Not 'this is SE Asia'.
posted by rough ashlar at 12:28 PM on May 6, 2006


I can't get this girl out of my head.

This picture is wonderful.

And this is miserably ugly and yet glorious.
posted by Busy Old Fool at 12:29 PM on May 6, 2006


Illuminating FPP, bcveen. Thanks.

The text that went with Jonathan Taylor's excellent images about Thai assassins.

More about "Thailand's Charming Assasins".

Until seeing Taylor's photographs, I had no idea how devastating the impact of Agent Orange was, so many years later in Viet Nam. It's utterly heartbreaking.

..." on March 10, 2005 Judge Jack Weinstein of Brooklyn Federal Court dismissed the lawsuit filed by the Vietnamese Victims of Agent Orange against the chemical companies that produced the defoliants/herbicides that they knew were tainted with high level of dioxin."

"Southeast Asia is now host to 70 percent of the world's methamphetamine trade, according to the United Nations International Narcotics Control Board.

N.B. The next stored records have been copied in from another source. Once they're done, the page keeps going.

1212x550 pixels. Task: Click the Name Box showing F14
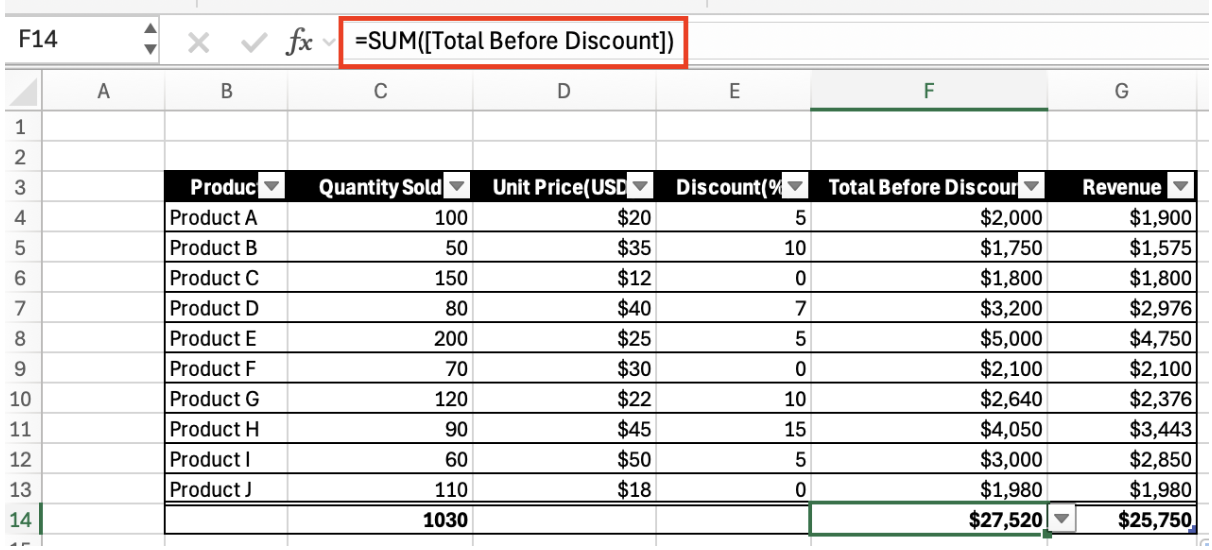[x=70, y=41]
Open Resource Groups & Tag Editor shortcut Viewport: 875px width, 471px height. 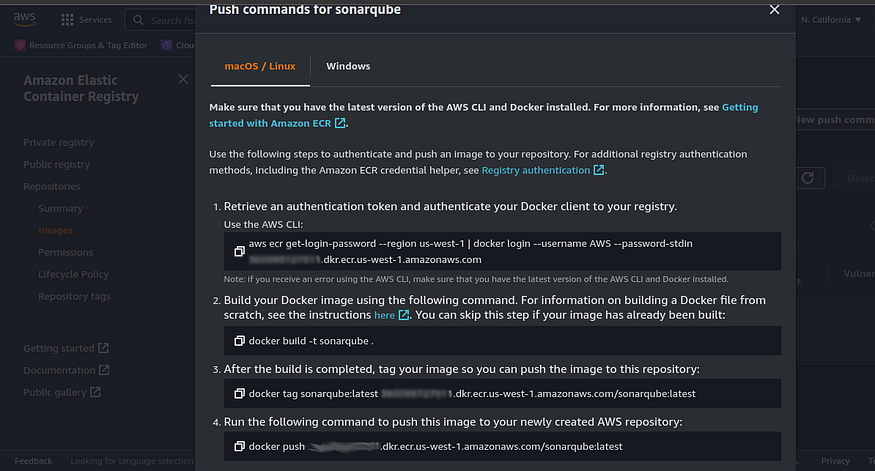pos(81,45)
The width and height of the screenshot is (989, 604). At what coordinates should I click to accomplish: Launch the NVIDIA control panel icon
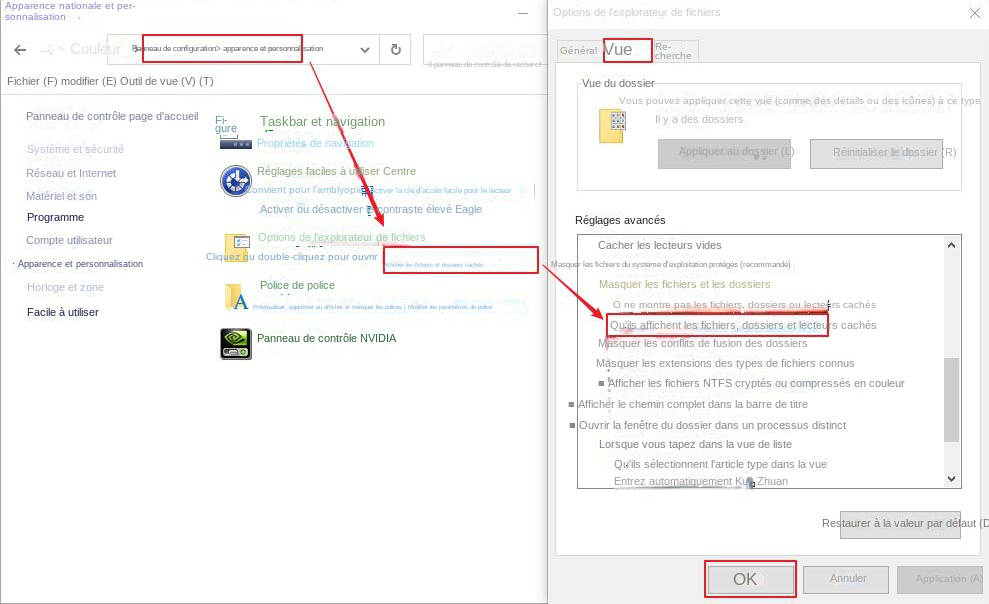click(235, 343)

The epicenter is Thailand, where 3 million people -- 5 percent of the population -- are addicts.

Thailand is the world's largest consumer of meth, the U.N. says."

There are practical things one can do to help children exploited sexually in Thailand or other countries, such as supporting ECPAT, Human Rights Watch or other helpful organisations.
posted by nickyskye at 2:15 PM on May 6, 2006


You could find pretty much the same thing here in Iowa if you went looking for it, Ya-ba = methamphetamine.

The fact that you can take a few grody pictures dosn't mean all that much.
posted by delmoi at 5:13 PM on May 6, 2006


I never normally never do this but one of the comments made on this Blog actually addressed an issue I feel strongly about. I agree to some extent with what I think Enakaja is saying. The western media does only seem interested in the cliche's about Asia and unless the story conforms to the preconceptions of the region they won’t run the story.
I was featured on a BBC TV programme where I mentioned over and over that my work isn’t all about Sex and Drugs or Homicide. But it was that work that was selling and therefore I was recognized for covering only those subjects. They cut all my comments about my frustration over this and just used the bits where I was photographing the darker stuff.

Not to say that these issues should not be covered by the press because they are often stories about people in adversary being abused in someway and this needs to be told too. For instances Thailand seems to be entering a new phase of violence as the Thaksin Government in an attempt to keep power has declared a new “War On Drugs”. If you know anything about the first occasion he used this policy you will understand my concerns for the country. Foreign media coverage is vital and hopefully the world will take note if the death toll mounts up again.

So why have I so many negative features posted on my flickr website you may ask! No one was visiting the web page until I posted the first of my massage parlor photographs. Then the visits went haywire growing exponentially. My website www.jonathantaylor.net has a more balanced look at the region. I have only just put the thing up and it still needs lots of work but I will place many more positive stories about South East Asia soon, a region I love and care for deeply.

Thanks for all your comments and whoever it was that said they were out with me last Friday give me a call.

JT
posted by Photography at 11:59 PM on May 25, 2006


I guess my view, particularly of Thailand, had been rather naive compared to others who have commented. The mental image I had of Thailand, as a place which had largely escaped the worst upheavals of the Cold War years, was the idyllic one of floating markets and ancient temples. For me, these photos didn't so much reiterate a negative view of the country, or even belie the positive image I had, as much as provide a bit of balance. And they also, as someone with my own private sympathies toward Theravada belief, provoked a lot of hard thinking about the apparent disconnect between what seems to me an elegant and relevant system of thought and some of the realities of life among the laity in one of the only countries where that remains a dominant philosophy.

And, as someone who's taken my own, albeit amateurish, stabs at street photography, I had to appreciate the sheer ballsiness it must have taken to capture some of those images. Thanks, Jonathan.